Roma, la donna investita dal metrò «aveva problemi di vista». Inchiesta aperta

Non è stata spinta e non si è trattato nemmeno di un suicidio: Adji Rokhaya Wagne, forse per un problema agli occhi, è scivolata accidentalmente sui binari

Secondo un amico di Adji Rokhaya Wagne, la donna senegalese «aveva un problema agli occhi, non vedeva bene». Alle 11:00 di giovedì 30 maggio, è scivolata sui binari della metropolitana linea A di Roma. Dalle immagini riprese dalle telecamere di sorveglianza, le forze dell’ordine hanno potuto escludere che si sia trattato di un suicidio.

È stato escluso anche che la donna possa essere stata spinta da qualcuno: le immagini mostrano chiaramente che la caduta è stata accidentale ed è avvenuta proprio mentre il treno stava entrando in stazione. La donna non è riuscita a salire ed è rimasta intrappolata sulle rotaie venendo schiacciata tra la banchina e il convoglio.
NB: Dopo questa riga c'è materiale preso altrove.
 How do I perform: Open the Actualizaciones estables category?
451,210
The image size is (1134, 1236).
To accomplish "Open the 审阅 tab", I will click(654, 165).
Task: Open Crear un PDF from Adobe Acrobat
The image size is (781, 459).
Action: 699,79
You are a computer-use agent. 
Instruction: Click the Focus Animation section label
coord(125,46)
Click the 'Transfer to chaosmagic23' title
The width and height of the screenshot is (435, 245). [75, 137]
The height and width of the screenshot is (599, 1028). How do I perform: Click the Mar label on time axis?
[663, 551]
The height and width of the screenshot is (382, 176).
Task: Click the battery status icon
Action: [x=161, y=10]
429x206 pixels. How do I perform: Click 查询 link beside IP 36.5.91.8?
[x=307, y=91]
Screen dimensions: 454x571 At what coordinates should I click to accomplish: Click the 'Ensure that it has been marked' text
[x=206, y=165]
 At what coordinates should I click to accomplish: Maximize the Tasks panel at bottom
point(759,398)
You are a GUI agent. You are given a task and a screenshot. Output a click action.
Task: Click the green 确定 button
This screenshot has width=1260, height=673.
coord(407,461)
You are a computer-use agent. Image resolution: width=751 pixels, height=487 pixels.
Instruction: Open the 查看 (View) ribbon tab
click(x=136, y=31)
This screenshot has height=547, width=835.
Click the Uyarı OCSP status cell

La procura sta indagando per omicidio colposo. La comunità senegalese, scossa dalla notizia, si è raccolta in un momento di cordoglio nei pressi della stazione Lepanto. «Era diretta dal suo avvocato, doveva scendere a Termini», ha raccontato un amico della vittima. La donna, che era a Roma da cinque anni, lascia una figlia maggiorenne e decine di amici della comunità senegalese.